Question

An infinite surface of linear current density \(K = 5 \hat{a}_x \, \text{A/m}\) exists on the x–y plane, as shown in the figure. The magnitude of the magnetic field intensity \((H)\) at a point (1,1,1) due to the surface current in Ampere/meter is ............... (Round off to 2 decimal places). \begin{center} \includegraphics[width=0.5\textwidth]{32.jpeg} \end{center}

Hint:

For an infinite current sheet, the field is uniform and magnitude = \(|K|/2\). Direction is obtained using right-hand rule with surface normal.

Answer 1

Step 1: Recall boundary condition.
For a surface current density \(K\) (A/m) on a sheet, the magnetic field intensity \(H\) is given by: \[ \hat{n} \times (H_{above} - H_{below}) = K \] where \(\hat{n}\) is the normal vector to the surface.

Step 2: Geometry.
Here, surface = x–y plane, so normal vector is \(\hat{a}_z\).
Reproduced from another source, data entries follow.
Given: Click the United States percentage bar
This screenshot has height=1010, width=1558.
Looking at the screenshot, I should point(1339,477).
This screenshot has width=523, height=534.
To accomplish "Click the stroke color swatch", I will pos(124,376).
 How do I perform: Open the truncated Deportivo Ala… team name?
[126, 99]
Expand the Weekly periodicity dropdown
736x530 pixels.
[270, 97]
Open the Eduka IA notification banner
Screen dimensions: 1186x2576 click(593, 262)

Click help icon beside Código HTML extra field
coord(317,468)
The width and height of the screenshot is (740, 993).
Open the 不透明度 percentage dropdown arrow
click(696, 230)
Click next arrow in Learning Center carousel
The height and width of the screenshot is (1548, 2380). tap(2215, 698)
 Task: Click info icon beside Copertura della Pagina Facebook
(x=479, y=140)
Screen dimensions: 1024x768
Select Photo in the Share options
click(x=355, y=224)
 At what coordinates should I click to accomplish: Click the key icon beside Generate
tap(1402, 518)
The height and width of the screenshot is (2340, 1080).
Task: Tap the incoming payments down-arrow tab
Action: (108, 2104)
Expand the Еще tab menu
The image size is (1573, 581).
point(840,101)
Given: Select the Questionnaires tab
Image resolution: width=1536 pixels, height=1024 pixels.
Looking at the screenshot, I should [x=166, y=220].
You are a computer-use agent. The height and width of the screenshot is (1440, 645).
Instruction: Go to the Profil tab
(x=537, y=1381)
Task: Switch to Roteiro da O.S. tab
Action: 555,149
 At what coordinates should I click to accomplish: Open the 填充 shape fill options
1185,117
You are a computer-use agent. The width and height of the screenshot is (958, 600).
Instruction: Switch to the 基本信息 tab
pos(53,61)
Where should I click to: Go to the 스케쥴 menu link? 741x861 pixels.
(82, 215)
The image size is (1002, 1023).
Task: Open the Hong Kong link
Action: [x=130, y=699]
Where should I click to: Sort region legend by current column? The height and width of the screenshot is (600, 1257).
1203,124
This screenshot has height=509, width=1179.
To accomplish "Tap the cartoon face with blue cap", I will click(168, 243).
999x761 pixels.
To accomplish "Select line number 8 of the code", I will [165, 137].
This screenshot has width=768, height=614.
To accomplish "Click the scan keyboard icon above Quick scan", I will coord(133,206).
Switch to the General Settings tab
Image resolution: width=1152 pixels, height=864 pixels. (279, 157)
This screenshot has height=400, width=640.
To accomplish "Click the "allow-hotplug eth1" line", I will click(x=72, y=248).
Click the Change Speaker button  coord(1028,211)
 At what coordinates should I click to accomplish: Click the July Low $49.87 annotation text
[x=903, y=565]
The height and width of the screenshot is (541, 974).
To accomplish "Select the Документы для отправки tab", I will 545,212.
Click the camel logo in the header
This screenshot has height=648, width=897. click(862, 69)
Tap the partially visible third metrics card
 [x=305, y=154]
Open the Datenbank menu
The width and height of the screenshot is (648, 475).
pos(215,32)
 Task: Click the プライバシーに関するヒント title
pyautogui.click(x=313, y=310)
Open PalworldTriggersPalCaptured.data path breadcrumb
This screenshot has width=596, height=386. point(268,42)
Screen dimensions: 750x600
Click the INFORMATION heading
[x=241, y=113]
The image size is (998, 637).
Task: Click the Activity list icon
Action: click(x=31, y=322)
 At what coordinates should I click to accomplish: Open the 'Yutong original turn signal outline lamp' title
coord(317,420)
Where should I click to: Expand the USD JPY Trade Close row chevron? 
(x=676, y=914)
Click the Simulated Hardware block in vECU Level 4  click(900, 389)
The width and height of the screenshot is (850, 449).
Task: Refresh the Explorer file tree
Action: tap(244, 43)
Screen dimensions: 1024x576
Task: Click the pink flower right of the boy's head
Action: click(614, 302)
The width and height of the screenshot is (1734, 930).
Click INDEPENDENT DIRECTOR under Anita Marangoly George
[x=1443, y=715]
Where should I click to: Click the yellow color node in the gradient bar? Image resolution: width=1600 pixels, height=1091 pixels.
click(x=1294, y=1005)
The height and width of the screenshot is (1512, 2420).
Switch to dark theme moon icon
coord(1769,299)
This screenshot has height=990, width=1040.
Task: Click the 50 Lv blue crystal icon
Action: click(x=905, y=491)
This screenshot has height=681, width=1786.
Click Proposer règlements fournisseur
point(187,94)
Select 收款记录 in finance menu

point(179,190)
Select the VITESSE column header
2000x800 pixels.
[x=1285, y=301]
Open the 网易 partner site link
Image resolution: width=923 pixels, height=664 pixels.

Surface current density: \(K = 5 \hat{a}_x \, A/m\).

Step 3: Relation.
\[ H_{above} - H_{below} = K \times \hat{n} \] \[ = (5\hat{a}_x) \times \hat{a}_z \] \[ = 5(-\hat{a}_y) \]

Step 4: Symmetry.
The field splits equally above and below the sheet: \[ H_{above} = -\tfrac{1}{2} K \times \hat{n} = 2.5 \hat{a}_y \] Magnitude: \[ |H| = 2.5 \, A/m \]

Final Answer:
\[ \boxed{2.50 \, A/m} \]